La película pretendía ser una comedia ligera dentro del género de lo que se conoce como chick flicks. O sea, con temática dirigida a las chicas jóvenes, inspirada, sobre todo, en series del corte de Sex and the City, en las que se siguen las peripecias y desventuras de unas mujeres que parecen buscar frenéticamente la felicidad. Pero antes de su estreno, el filme Confesiones de una shopaholic ha tenido que volver a la cabina de montaje para cambiar un final que se ajuste a los tiempos de recesión que se viven en los Estados Unidos.

Los productores de este filme sobre una muchacha adicta a la ropa de marca y las tarjetas de crédito temen que la audiencia no perdone la ausencia de una lección moralizante, cuando millones están perdiendo sus empleos y sus hogares. Antes de que los castiguen en la taquilla, están dispuestos a sumarse a la prédica de la austeridad para aliviar la culpa colectiva por la fiebre consumista que ha acabado con el crédito de muchos americanos.

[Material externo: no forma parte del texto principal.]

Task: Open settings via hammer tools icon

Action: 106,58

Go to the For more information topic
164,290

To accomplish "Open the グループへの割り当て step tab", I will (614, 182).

No sé cómo redimirán a la protagonista dependiente de Gucci y Prada sin que caiga fulminada por el síndrome de abstinencia en la Quinta Avenida de Nueva York, pero, tal vez, la solución para una shopaholic es el retorno de los planes de layaway. Me explico: precisamente fue en la Gran Depresión cuando muchos comercios establecieron un plan de pago en efectivo para adquirir una prenda o un artículo que uno deseaba tener, pero no contaba con el dinero necesario para obtenerlo en el momento. Durante un periodo de un mes el interesado entregaba una pequeña cantidad y a cambio le apartaban el producto sin acumular intereses, hasta que entregara la totalidad de su valor. Si el cliente no cumplía con los pagos establecidos, simplemente le devolvían lo que había dado y se quedaba sin su soñada adquisición, pero sin las deudas que genera el abuso de la mágica tarjeta de plástico.

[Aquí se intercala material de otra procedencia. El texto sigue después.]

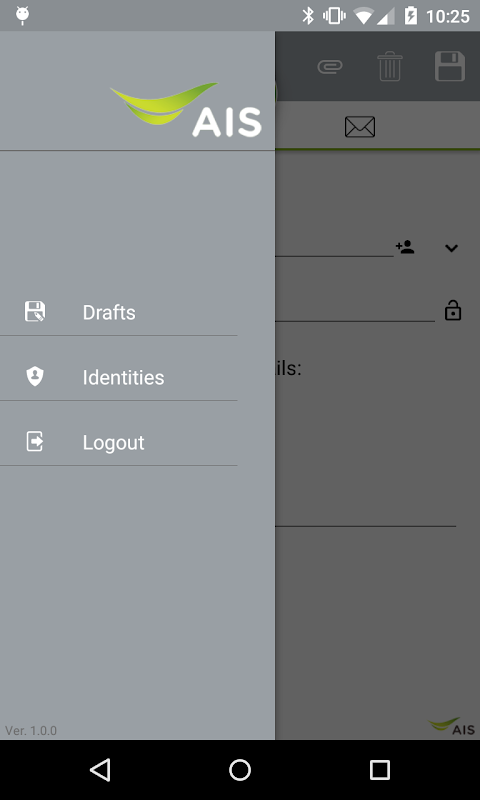Tap Logout in the navigation drawer
This screenshot has height=800, width=480.
(118, 442)
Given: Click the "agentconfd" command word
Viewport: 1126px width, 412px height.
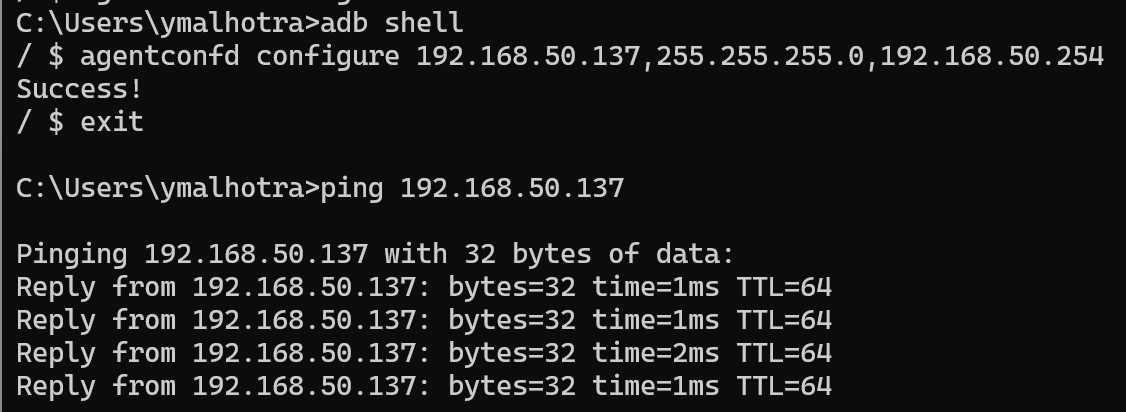Looking at the screenshot, I should [x=160, y=55].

Pues bien, ahora grandes almacenes como K Mart y Sears han desempolvado el layaway con la esperanza de resucitar un mercado con débiles signos vitales a pesar de las luces de Navidad que ya adornan los hogares de suburbia. Estas maniobras de marketing inevitablemente me traen memorias de mi abuela paterna, cuando, siendo yo una niña que en los veranos la visitaba en su sencilla casa en el sur de la Florida, la acompañaba a unas tiendas donde ella sacaba de un sobre unos cuantos dólares que entregaba a la dependienta y, para mi sorpresa, nos marchábamos con las manos vacías. Entonces yo no comprendía aquellas transacciones de las que mi abuela no se llevaba ni un vestido o un electrodoméstico. Con los años comprendí que su sueldo de costurera en una boutique no le alcanzaba para derrocharlo alegremente con una engañosa tarjeta de crédito. De hecho, mi abuela murió sin deudas y con su vivienda pagada. Fueron el fruto del esfuerzo, el ahorro y la prudencia. Así de simples y básicas son las lecciones para una impenitente shopaholic.